▶ [Task objective]:
Copy all lines holding the word "computer" from the entries.

▶ [Exercise material]:

+--

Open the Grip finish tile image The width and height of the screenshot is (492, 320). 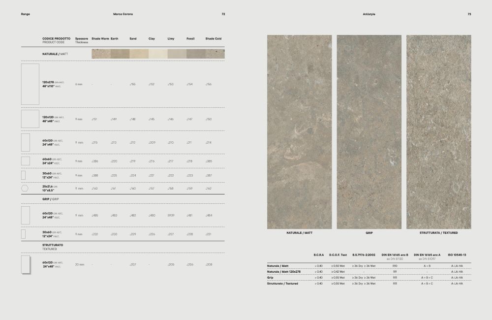click(x=369, y=132)
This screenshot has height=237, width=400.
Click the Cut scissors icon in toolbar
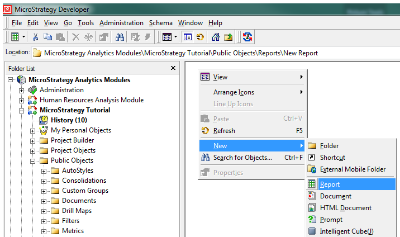[35, 37]

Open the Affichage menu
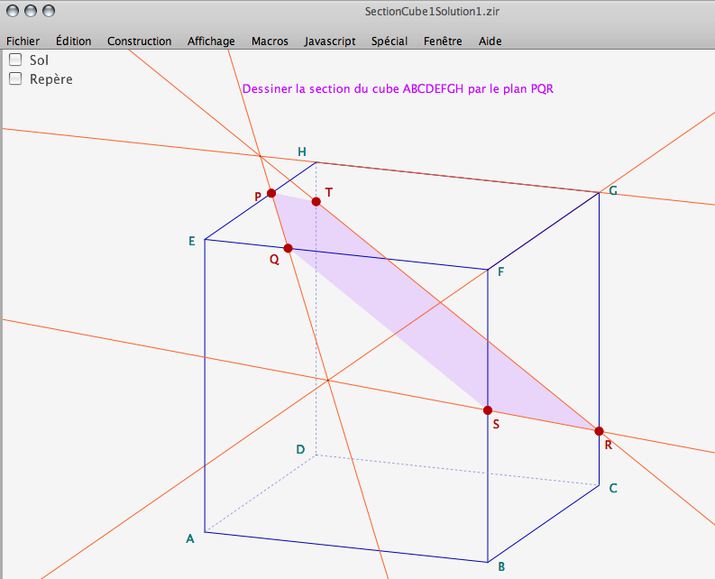(x=211, y=41)
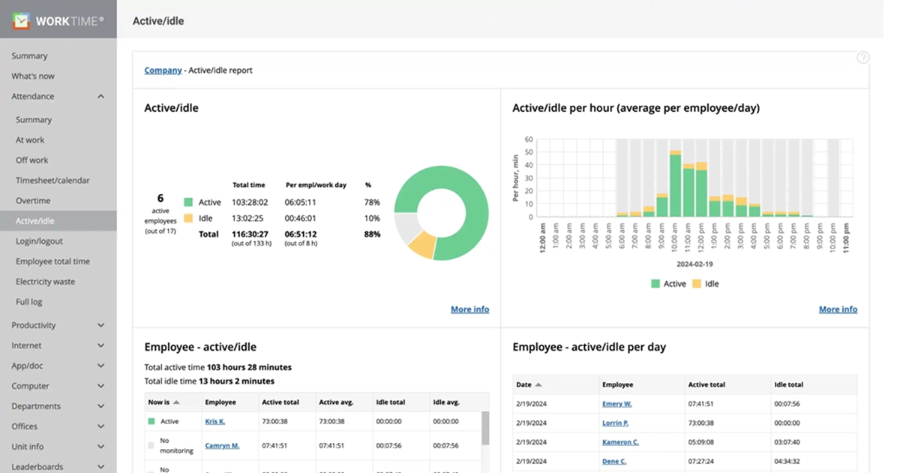
Task: Click the WorkTime logo icon
Action: click(x=21, y=20)
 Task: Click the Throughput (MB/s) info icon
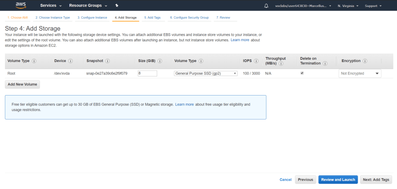281,64

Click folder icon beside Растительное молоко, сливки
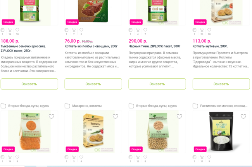coord(195,106)
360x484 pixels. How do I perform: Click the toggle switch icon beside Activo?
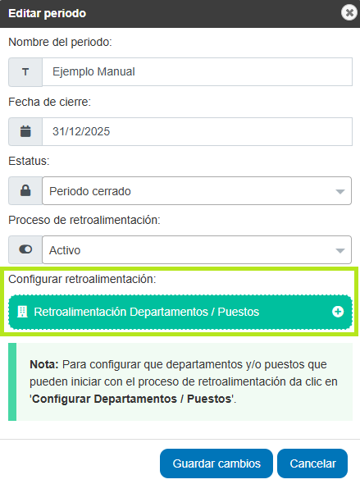pos(25,249)
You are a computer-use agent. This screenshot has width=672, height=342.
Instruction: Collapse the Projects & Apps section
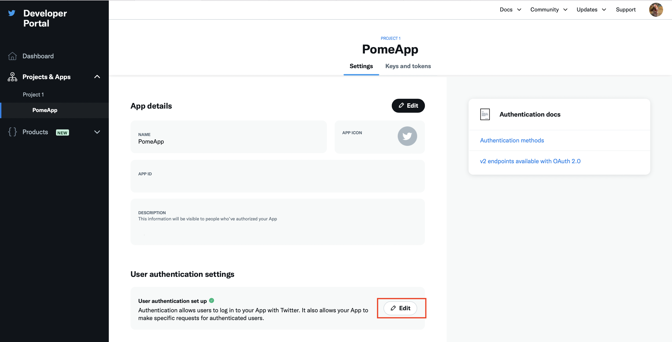coord(97,77)
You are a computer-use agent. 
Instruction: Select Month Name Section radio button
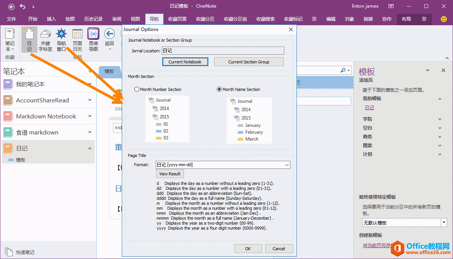coord(219,89)
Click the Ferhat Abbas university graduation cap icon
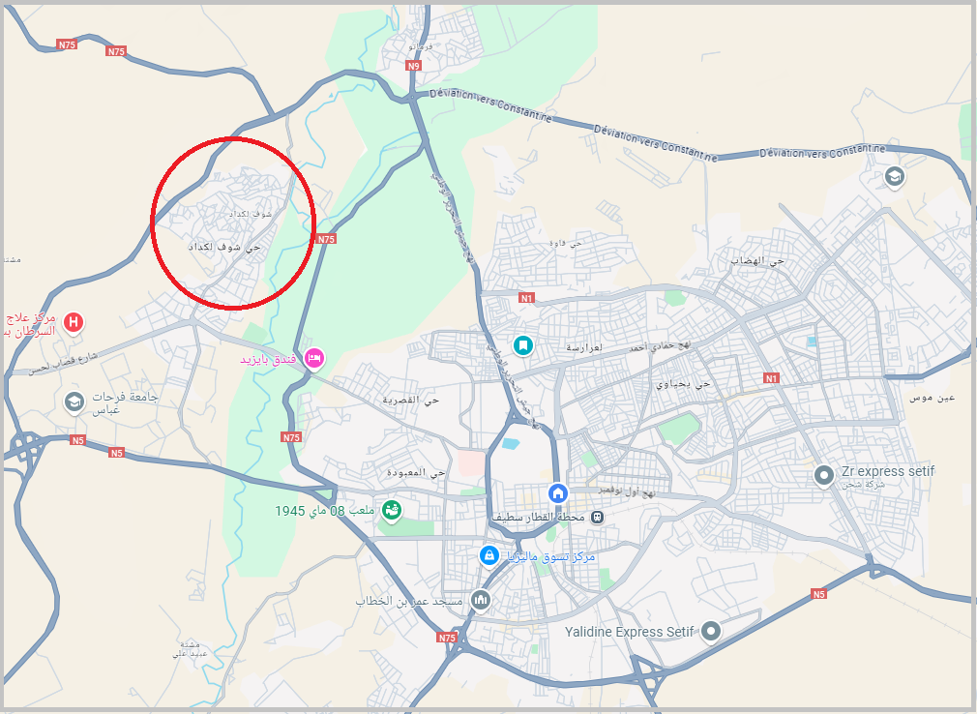This screenshot has width=977, height=714. (x=74, y=402)
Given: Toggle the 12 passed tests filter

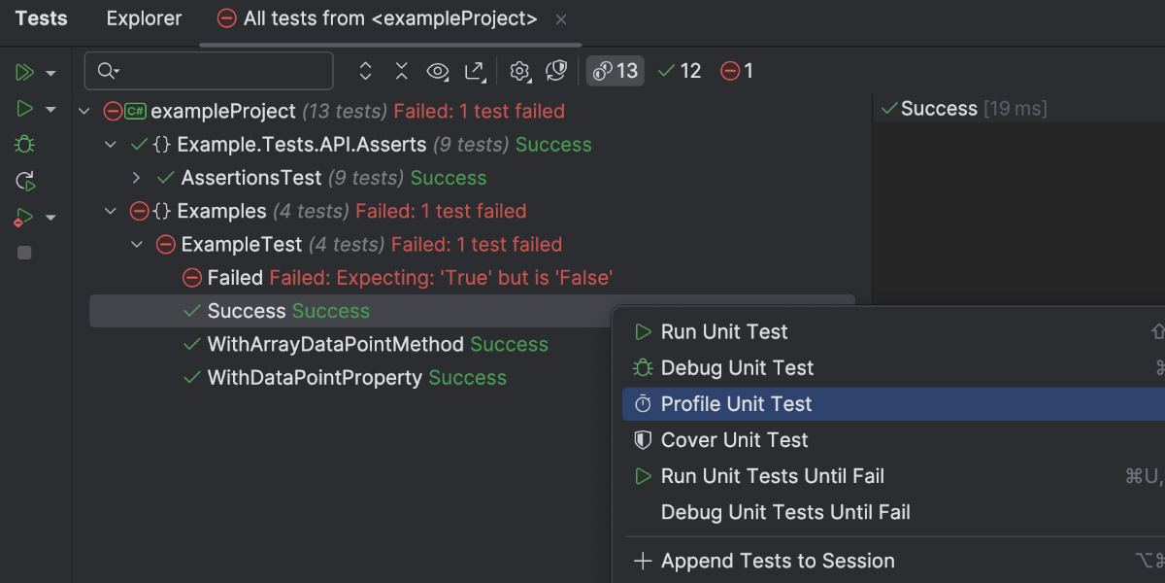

+--

▶ [Your response]:
You are a computer-use agent. This screenshot has width=672, height=342.
You are a computer-use agent. 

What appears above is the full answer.